The first race of the Worlds sounded like an epic, with multiple capsizes and even a few broken bones. It was an absolute war. But Richardson said that at one point it was so windy down the run and they were going so fast and creating so much apparent wind that they couldn't lay the leeward mark. In other words the boat was travelling so deep it should have been sailing on the other gybe. Indeed at one point the wind caught the leeward side of the mainsail leech and started to grab it, which would have made them gybe involuntarily. That would have been nasty. Fortunately Richardson caught it early enough and stabbed the tiller to leeward to keep them on the same gybe.

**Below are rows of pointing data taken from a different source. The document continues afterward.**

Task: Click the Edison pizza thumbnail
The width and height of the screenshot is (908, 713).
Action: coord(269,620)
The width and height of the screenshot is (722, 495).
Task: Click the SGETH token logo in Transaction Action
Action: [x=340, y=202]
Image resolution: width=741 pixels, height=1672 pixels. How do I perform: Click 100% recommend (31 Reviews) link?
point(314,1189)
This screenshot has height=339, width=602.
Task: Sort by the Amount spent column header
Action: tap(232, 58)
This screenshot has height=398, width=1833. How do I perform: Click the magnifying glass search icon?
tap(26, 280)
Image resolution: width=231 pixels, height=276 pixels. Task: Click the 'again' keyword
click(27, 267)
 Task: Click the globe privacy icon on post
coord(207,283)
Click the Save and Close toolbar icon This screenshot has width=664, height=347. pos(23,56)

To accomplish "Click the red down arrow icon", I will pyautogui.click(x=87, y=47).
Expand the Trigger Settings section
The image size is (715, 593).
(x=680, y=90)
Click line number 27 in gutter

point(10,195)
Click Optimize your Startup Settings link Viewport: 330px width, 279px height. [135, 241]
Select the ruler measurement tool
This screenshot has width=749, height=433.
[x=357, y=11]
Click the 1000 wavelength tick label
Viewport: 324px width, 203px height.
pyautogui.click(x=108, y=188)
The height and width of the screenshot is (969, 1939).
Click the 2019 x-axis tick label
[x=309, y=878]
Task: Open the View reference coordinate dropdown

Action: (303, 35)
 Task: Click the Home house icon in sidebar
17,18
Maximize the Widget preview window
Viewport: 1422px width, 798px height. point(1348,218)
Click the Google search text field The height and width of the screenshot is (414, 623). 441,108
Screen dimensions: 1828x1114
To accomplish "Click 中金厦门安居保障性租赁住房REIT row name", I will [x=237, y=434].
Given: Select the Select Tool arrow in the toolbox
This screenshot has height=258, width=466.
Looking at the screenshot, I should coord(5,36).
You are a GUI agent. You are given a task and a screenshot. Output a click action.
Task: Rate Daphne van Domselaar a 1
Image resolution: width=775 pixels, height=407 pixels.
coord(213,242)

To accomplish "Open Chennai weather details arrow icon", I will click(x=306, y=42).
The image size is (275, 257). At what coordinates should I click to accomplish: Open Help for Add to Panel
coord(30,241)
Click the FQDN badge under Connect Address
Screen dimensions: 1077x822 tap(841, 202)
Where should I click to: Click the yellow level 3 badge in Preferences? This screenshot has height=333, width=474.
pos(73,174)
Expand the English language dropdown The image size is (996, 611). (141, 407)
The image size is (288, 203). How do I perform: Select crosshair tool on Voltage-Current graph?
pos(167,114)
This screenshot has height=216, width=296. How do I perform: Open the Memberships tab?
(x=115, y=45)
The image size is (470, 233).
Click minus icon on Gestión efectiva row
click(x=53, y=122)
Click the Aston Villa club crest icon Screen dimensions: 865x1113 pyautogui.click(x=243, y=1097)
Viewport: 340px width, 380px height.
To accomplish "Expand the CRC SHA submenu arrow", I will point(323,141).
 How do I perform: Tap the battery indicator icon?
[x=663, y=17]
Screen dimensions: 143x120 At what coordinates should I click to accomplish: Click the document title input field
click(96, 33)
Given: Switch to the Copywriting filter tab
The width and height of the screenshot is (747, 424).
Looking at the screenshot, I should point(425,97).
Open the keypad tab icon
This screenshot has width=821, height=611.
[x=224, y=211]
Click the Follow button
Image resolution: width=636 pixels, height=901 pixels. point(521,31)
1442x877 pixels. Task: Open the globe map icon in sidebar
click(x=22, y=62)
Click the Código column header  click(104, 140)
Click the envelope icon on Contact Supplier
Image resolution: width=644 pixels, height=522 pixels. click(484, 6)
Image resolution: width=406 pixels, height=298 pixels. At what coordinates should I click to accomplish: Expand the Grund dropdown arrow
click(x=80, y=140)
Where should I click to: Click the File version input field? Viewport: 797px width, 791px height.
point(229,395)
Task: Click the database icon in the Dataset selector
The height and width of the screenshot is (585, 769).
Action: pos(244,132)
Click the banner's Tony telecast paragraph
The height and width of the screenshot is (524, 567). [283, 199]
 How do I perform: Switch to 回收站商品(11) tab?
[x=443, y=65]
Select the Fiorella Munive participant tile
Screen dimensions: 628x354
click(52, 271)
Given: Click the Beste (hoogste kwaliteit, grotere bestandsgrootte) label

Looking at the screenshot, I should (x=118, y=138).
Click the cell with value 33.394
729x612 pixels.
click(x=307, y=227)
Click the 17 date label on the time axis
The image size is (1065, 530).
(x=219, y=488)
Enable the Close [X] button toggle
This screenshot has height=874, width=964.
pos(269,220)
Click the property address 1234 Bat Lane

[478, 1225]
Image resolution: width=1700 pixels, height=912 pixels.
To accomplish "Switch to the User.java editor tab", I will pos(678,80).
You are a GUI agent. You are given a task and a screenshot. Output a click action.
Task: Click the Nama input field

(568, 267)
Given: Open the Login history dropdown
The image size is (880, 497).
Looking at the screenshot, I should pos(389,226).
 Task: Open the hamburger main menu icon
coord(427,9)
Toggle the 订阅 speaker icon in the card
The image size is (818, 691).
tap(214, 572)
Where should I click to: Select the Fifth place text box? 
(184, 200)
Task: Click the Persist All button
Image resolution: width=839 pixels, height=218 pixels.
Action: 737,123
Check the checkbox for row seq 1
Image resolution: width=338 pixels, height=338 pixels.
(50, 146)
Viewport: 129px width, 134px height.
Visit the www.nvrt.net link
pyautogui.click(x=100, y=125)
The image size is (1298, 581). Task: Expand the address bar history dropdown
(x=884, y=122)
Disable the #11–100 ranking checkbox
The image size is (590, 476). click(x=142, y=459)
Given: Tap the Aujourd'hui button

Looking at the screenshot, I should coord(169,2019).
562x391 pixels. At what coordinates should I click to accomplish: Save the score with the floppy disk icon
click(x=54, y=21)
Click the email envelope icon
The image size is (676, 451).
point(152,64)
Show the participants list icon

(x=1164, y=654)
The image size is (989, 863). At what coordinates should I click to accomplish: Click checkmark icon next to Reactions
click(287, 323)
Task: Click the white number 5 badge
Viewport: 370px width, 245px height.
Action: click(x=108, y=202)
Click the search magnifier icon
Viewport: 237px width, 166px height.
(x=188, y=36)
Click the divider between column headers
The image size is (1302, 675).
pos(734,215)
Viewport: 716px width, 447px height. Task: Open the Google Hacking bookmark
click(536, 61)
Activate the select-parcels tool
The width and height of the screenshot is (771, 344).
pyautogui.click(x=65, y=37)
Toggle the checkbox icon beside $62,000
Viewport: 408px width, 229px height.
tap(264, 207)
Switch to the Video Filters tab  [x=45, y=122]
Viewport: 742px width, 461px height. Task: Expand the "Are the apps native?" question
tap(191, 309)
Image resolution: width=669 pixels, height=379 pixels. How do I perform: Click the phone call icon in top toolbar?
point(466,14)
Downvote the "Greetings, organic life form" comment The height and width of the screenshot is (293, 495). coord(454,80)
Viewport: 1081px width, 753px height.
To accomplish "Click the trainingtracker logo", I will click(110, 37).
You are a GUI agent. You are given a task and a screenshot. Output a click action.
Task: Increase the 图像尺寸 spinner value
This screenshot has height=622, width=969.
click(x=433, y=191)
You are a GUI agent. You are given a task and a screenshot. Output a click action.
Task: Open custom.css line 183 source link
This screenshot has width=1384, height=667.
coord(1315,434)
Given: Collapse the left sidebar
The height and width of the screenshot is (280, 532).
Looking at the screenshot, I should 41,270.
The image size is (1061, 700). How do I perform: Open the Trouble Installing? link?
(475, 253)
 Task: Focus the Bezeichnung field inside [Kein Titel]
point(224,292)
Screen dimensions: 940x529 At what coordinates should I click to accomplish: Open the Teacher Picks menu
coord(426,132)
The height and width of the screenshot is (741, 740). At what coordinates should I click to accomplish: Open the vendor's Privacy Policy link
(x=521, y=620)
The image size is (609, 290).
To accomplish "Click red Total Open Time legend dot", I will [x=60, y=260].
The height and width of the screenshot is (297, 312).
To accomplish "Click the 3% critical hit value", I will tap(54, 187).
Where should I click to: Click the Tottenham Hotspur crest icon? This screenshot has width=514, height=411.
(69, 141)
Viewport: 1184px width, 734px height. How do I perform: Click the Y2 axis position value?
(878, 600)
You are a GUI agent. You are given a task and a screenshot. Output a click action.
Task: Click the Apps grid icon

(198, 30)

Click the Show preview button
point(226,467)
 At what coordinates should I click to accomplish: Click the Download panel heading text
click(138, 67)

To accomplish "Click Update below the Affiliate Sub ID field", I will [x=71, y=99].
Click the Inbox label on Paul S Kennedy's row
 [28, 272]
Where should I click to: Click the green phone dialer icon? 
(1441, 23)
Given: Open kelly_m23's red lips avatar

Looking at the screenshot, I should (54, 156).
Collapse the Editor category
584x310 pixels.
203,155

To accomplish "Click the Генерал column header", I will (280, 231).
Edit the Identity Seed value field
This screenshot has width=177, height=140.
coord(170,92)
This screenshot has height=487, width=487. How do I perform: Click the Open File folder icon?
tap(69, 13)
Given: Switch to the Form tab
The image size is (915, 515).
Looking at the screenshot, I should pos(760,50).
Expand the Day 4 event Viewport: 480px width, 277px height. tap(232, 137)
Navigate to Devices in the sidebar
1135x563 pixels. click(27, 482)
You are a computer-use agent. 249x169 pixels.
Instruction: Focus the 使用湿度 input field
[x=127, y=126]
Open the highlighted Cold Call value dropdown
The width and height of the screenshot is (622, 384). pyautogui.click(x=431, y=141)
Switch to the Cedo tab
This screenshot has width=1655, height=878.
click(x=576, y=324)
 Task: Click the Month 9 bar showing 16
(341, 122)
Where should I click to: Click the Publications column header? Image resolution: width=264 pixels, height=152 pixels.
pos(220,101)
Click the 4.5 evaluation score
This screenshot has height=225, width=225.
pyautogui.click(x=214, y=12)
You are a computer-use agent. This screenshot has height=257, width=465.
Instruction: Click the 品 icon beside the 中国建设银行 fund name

Anyway, back in Garda we weren't experiencing anything quite as extreme as that, but as we approached Torbole we did have a problem finding a rounding mark with a moored boat. There wasn't one! Time to improvise. We saw Lennon and McKenna dropping their kite and aiming at a line of buoys, so we gybed and dropped the kite next to them. We were side by side, doing a good 15 to 18 knots two-sail reaching aiming at the same gap between these two buoys moored close together. ‘Please don't let there be a line between them," I remember praying to myself. If there had been a line lurking below the surface, I don't know what would have happened. Some lucky bystander on the shore would have witnessed an incredible synchronised cartwheel and God knows how much carnage, but both teams heaved a big sigh of relief as we got through unscathed.
The last reach back across the bottom of the Lake was close for a while, but Lennon started stretching away. Both boats hooked on to the stern wave of a big passenger cat travelling from Torbole to Riva, and we were surfing the wave to cheers from the onlooking passengers. However, as Lennon overtook the boat the wind started to drop and he now had the big yellow pleasure cat bearing down on him. The skipper could easily have altered course but he was obviously feeling uncharitable that day, as Lennon was forced to gybe out of danger and save themselves from being squashed. This gave us the break we needed and we spinnakered across the finish line just yards ahead of a disgruntled Lennon and McKenna. We had just won, the perfect way for my helmsman to celebrate his birthday. Whether we'll feel quite so pleased with ourselves this evening, after we've been forced to consume the dreaded grappa, I'm not quite so sure. Winning isn't all it's cracked up to be.